▶ Your instructions: Word for word, reproduce the data that follows.

▶ Listed records:
◇ ◇ ◇ ◇

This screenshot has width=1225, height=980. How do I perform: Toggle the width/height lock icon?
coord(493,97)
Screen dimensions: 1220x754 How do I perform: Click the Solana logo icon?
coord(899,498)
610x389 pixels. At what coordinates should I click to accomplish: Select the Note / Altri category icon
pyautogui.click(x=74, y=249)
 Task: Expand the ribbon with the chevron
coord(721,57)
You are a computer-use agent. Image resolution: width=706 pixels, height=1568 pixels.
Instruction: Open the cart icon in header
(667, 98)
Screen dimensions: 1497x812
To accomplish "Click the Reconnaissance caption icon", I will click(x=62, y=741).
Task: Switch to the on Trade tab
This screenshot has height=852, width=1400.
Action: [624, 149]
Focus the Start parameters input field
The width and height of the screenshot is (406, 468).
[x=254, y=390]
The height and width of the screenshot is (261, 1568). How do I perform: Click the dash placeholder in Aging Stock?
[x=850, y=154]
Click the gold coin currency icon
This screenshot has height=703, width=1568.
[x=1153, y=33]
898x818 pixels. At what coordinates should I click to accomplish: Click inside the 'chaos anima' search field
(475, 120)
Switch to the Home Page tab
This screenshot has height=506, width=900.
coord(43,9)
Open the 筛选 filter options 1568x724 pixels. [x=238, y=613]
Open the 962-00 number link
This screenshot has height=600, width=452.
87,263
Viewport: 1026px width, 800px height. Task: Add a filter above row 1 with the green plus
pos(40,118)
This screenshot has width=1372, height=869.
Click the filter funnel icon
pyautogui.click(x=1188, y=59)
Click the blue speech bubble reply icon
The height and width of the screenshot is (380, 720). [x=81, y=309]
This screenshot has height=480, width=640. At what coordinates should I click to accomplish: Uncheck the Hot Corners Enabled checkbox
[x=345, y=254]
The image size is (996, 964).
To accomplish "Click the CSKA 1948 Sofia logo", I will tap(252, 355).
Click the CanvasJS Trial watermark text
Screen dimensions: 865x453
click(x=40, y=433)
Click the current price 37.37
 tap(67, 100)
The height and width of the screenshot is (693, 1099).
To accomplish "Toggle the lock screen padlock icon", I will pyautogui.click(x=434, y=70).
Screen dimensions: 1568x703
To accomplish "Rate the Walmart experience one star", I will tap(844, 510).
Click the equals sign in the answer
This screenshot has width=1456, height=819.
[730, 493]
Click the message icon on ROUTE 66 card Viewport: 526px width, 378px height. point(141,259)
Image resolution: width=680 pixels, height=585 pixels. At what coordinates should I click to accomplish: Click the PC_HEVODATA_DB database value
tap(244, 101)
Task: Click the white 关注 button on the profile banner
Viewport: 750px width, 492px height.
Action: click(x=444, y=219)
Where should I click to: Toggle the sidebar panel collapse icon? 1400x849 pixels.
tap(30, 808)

◇ ◇ ◇ ◇

▶ Answer for this exercise:
This screenshot has width=1225, height=980. How do I perform: Toggle the width/height lock icon?
coord(493,97)
Screen dimensions: 1220x754 How do I perform: Click the Solana logo icon?
coord(899,498)
610x389 pixels. At what coordinates should I click to accomplish: Select the Note / Altri category icon
pyautogui.click(x=74, y=249)
 Task: Expand the ribbon with the chevron
coord(721,57)
You are a computer-use agent. Image resolution: width=706 pixels, height=1568 pixels.
Instruction: Open the cart icon in header
(667, 98)
Screen dimensions: 1497x812
To accomplish "Click the Reconnaissance caption icon", I will click(x=62, y=741).
Task: Switch to the on Trade tab
This screenshot has height=852, width=1400.
Action: [624, 149]
Focus the Start parameters input field
The width and height of the screenshot is (406, 468).
[x=254, y=390]
The height and width of the screenshot is (261, 1568). How do I perform: Click the dash placeholder in Aging Stock?
[x=850, y=154]
Click the gold coin currency icon
This screenshot has height=703, width=1568.
[x=1153, y=33]
898x818 pixels. At what coordinates should I click to accomplish: Click inside the 'chaos anima' search field
(475, 120)
Switch to the Home Page tab
This screenshot has height=506, width=900.
coord(43,9)
Open the 筛选 filter options 1568x724 pixels. [x=238, y=613]
Open the 962-00 number link
This screenshot has height=600, width=452.
87,263
Viewport: 1026px width, 800px height. Task: Add a filter above row 1 with the green plus
pos(40,118)
This screenshot has width=1372, height=869.
Click the filter funnel icon
pyautogui.click(x=1188, y=59)
Click the blue speech bubble reply icon
The height and width of the screenshot is (380, 720). [x=81, y=309]
This screenshot has height=480, width=640. At what coordinates should I click to accomplish: Uncheck the Hot Corners Enabled checkbox
[x=345, y=254]
The image size is (996, 964).
To accomplish "Click the CSKA 1948 Sofia logo", I will tap(252, 355).
Click the CanvasJS Trial watermark text
Screen dimensions: 865x453
click(x=40, y=433)
Click the current price 37.37
 tap(67, 100)
The height and width of the screenshot is (693, 1099).
To accomplish "Toggle the lock screen padlock icon", I will pyautogui.click(x=434, y=70).
Screen dimensions: 1568x703
To accomplish "Rate the Walmart experience one star", I will tap(844, 510).
Click the equals sign in the answer
This screenshot has width=1456, height=819.
[730, 493]
Click the message icon on ROUTE 66 card Viewport: 526px width, 378px height. point(141,259)
Image resolution: width=680 pixels, height=585 pixels. At what coordinates should I click to accomplish: Click the PC_HEVODATA_DB database value
tap(244, 101)
Task: Click the white 关注 button on the profile banner
Viewport: 750px width, 492px height.
Action: click(x=444, y=219)
Where should I click to: Toggle the sidebar panel collapse icon? 1400x849 pixels.
tap(30, 808)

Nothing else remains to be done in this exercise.